Could you filter the records below and keep only the lines with the word "share"?

Supplied material below:

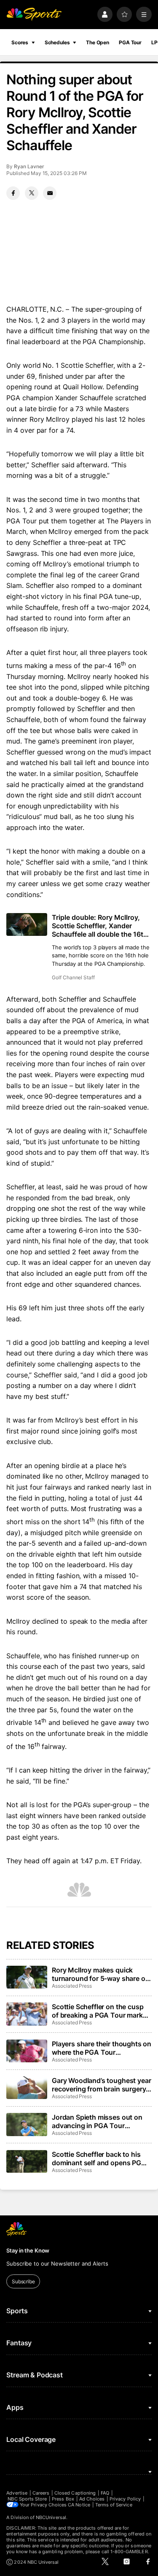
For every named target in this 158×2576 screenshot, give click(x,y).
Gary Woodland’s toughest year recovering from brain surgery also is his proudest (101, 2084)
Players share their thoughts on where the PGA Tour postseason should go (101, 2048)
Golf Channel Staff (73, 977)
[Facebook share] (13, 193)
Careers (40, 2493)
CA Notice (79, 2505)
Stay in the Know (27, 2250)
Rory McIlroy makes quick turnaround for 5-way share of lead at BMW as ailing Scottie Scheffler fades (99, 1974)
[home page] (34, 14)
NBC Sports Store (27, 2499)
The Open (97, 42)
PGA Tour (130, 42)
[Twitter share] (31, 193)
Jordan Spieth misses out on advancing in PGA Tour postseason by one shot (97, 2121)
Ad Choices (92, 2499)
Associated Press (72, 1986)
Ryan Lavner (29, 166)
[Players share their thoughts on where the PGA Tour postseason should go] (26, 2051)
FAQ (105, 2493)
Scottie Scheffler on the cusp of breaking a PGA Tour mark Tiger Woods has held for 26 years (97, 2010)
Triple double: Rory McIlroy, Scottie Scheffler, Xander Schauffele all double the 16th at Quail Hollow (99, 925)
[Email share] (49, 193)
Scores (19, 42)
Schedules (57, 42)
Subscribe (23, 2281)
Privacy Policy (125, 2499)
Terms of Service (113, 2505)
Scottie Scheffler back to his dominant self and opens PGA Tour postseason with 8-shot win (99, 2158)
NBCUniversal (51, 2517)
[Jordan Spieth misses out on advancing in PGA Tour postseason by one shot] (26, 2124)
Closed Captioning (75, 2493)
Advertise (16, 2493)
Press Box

End of Supplied material.

The completed task:
Players share their thoughts on where the PGA Tour postseason should go (101, 2048)
[Facebook share] (13, 193)
Rory McIlroy makes quick turnaround for 5-way share of lead at BMW as ailing Scottie Scheffler fades (99, 1974)
[Twitter share] (31, 193)
[Players share their thoughts on where the PGA Tour postseason should go] (26, 2051)
[Email share] (49, 193)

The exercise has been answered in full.